[[ SOURCE PASSAGE, beginning ]]

# BS or not BS



## BWfarms (Aug 3, 2015)

I smell a lot of bs about this tractor. What do you say?

https://eastnc.craigslist.org/grd/d/four-oaks-ford-3930-tractor/6943189524.html


----------



## R6Farms (Jun 24, 2019)

I was actually looking for a tractor that doesn’t have air so I could just take the windows out.


----------



## Tim/South (Dec 12, 2011)

I have never heard of a cab tractor that did not come from the factory with A/C. Is it possible the cab was an after market? Sure looks factory. That is a head scratcher for me.


----------



## IH 1586 (Oct 16, 2014)

Maybe it's his way of saying it doesn't not work.


----------



## rjmoses (Apr 4, 2010)

It looks legit--like it was parked in a shed and not used much. At one time, long, long ago, in a galaxy far away, you could buy a tractor with cab/no air. A friend of mine has an older IH 1586 with no air.

I doubt that it would be easy to add air unless you added a rooftop unit.

Ralph


----------



## Vol (Jul 5, 2009)

Fresh coat of paint on it. That is always a warning unless someone has done a restoration.

Regards, Mike


----------



## Tx Jim (Jun 30, 2014)

I see no mention of air conditioning components in NH 3930 parts catalog. Heater-yes,AC-no


----------



## Tx Jim (Jun 30, 2014)

R6Farms said:


> I was actually looking for a tractor that doesn't have air so I could just take the windows out.


Why would you not want operating AC on a tractor with a cab in Texas? If that's what you want I'd suggest a tractor with roll-guard & canopy because IMHO that type is easier to mount/dismount than a cab tractor even with no doors/windows plus I think OOS would have better operator air flow.


----------



## swmnhay (Jun 13, 2008)

Tim/South said:


> I have never heard of a cab tractor that did not come from the factory with A/C. Is it possible the cab was an after market? Sure looks factory. That is a head scratcher for me.


Have a MF 1105 that does not have factory air.Dad bought it new in 76?Still have it.Not really that bad until the sun starts going down and sun comes threw windows.Well it's not great either,lol.

Neighbor ran a JD 4440 for yrs that didn't have a cab just roof and rops.


----------



## danwi (Mar 6, 2015)

[[ SOURCE PASSAGE, end ]]
[[ RECORD EXTRACTS, beginning ]]

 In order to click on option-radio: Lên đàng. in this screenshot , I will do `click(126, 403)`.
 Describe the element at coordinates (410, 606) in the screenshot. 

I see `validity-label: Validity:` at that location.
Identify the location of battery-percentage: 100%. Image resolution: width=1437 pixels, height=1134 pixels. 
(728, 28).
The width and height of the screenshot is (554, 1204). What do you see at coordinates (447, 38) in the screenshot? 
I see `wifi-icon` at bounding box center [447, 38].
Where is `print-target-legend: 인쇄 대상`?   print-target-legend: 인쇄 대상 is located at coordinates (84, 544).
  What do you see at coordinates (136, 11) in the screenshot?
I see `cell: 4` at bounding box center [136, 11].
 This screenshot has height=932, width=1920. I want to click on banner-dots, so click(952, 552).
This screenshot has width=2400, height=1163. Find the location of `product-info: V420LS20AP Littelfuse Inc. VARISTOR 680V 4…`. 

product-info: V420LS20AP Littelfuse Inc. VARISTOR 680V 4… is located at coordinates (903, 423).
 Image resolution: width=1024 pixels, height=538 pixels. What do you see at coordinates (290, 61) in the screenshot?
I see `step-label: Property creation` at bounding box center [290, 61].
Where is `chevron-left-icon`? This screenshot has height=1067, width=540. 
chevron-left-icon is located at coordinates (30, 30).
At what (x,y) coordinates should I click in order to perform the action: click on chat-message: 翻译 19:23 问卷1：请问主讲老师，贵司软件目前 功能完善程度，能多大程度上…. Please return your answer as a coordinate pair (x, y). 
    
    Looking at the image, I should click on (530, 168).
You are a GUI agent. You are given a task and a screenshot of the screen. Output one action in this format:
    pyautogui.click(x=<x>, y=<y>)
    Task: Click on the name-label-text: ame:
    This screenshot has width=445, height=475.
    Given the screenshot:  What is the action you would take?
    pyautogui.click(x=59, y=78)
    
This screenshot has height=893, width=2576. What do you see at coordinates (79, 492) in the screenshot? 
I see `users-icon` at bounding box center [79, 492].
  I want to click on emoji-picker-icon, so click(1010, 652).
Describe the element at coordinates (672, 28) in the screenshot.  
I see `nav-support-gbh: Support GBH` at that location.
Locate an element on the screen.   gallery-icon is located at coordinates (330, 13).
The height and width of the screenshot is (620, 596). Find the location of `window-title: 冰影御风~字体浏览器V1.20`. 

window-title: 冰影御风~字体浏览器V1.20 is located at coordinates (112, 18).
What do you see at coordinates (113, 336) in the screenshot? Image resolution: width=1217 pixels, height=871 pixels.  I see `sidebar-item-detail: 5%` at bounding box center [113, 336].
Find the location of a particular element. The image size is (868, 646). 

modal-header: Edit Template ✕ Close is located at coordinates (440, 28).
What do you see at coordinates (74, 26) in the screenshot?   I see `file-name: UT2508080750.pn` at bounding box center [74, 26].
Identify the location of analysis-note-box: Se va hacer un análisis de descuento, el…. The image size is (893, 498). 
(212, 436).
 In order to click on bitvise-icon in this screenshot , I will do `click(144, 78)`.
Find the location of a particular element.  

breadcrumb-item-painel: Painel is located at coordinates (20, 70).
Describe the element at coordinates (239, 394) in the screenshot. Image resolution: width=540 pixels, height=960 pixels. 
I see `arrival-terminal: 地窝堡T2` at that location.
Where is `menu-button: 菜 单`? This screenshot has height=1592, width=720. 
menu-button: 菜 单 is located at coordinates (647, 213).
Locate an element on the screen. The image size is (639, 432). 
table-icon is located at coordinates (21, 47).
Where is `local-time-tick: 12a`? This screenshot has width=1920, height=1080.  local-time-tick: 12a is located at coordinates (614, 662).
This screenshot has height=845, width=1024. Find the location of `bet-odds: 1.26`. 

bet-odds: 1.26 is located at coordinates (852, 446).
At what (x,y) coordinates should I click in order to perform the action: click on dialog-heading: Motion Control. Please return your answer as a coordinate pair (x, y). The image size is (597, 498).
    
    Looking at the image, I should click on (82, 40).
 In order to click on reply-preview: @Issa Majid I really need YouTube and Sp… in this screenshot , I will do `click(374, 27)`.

[[ RECORD EXTRACTS, end ]]

REQUIRED ACTION A: Translate into Spanish the following sentence from the tractor thread: "I see no mention of air conditioning components in NH 3930 parts catalog."
REQUIRED ACTION B: Reproduce verbatim the portion of the tractor thread from "Have a MF 1105" to "(Mar 6, 2015)".

EXERCISE OUTPUT A: No veo ninguna mención de componentes de aire acondicionado en el catálogo de piezas del NH 3930.

EXERCISE OUTPUT B:
Have a MF 1105 that does not have factory air.Dad bought it new in 76?Still have it.Not really that bad until the sun starts going down and sun comes threw windows.Well it's not great either,lol.

Neighbor ran a JD 4440 for yrs that didn't have a cab just roof and rops.


----------



## danwi (Mar 6, 2015)